Rabbit is stuffed with spinach sautéed in butter and shallots and with liver marinated in brandy and wrapped with bacon in this gourmet recipe adapted from Bernard Clayton’s Cooking Across America.
1 rabbit (about 5 lbs.), boned with the liver reserved
3 tablespoons brandy
¼ lb. smoked bacon, diced
1 lb. fresh spinach (or thawed frozen spinach)
1 teaspoon + salt
3 tablespoons unsalted butter
2 tablespoons minced shallots
1/3 cup bread crumbs
½ teaspoon freshly ground pepper
1 tablespoon Pernod (licorice liqueur)
4 strips thin bacon
1 lb. fatback pork
1 carrot, chopped
1 celery stalk, chopped
1 small onion, chopped
½ cup chicken stock
1. Pour the brandy into a small bowl. Add the rabbit liver and a pinch of thyme. Allow this mixture to sit in the refrigerator for 2 hours.

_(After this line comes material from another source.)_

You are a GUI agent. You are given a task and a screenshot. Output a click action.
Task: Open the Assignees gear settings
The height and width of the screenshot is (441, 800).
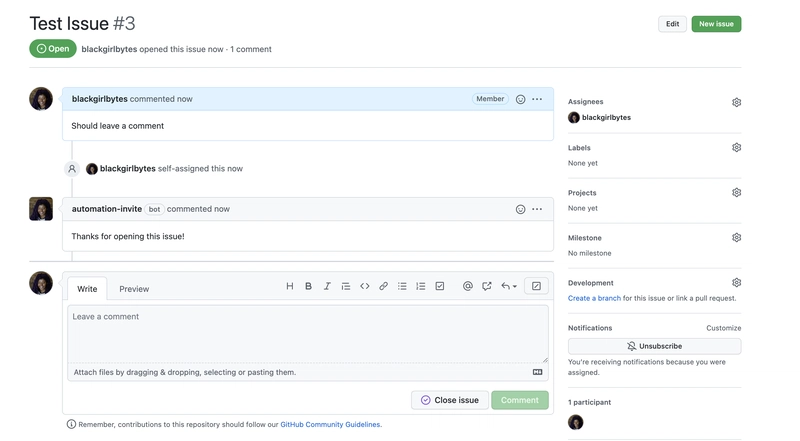(x=736, y=102)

2. Heat a large skillet over low. Add the diced bacon and cook until golden. Remove from the pan. Add the spinach to the pan, along with a pinch of salt. Cook until wilted. Drain and squeeze out any excess liquid. Chop.
3. Wipe the skillet clean and place over medium heat. Add the butter. When melted, add the shallots and sauté until golden. Add the spinach and cook until dry. Pour the spinach mixture into a large bowl. Stir in the bacon, bread crumbs, teaspoon of salt, pepper, and Pernod.
4. Preheat the oven to 350 degrees F. Lay the rabbit spread out and flat on the counter. Spoon the spinach stuffing over the top of the rabbit. Chop the liver into 4 pieces. Wrap a piece of thin bacon around each piece of liver. Lay these pieces across one of the short ends of the rabbit. Roll the rabbit, so all the stuffing is covered. Wrap the rabbit roll in fatback and secure with kitchen twine.
5. Set the rabbit roll on a baking pan with the carrot, celery, and onion. If you deboned the rabbit yourself, lay the bones around the rabbit roll. Pour the brandy marinade over the rabbit roll, along with the stock. Roast for 1 hour, or until an insta-read thermometer reads 140 to 145 degrees F. Baste occasionally.
6. Remove the rabbit roll from the pan and allow to sit for 20 minutes before cutting into ½ in. slices. Serve the slices with a little pan juice spooned over the top.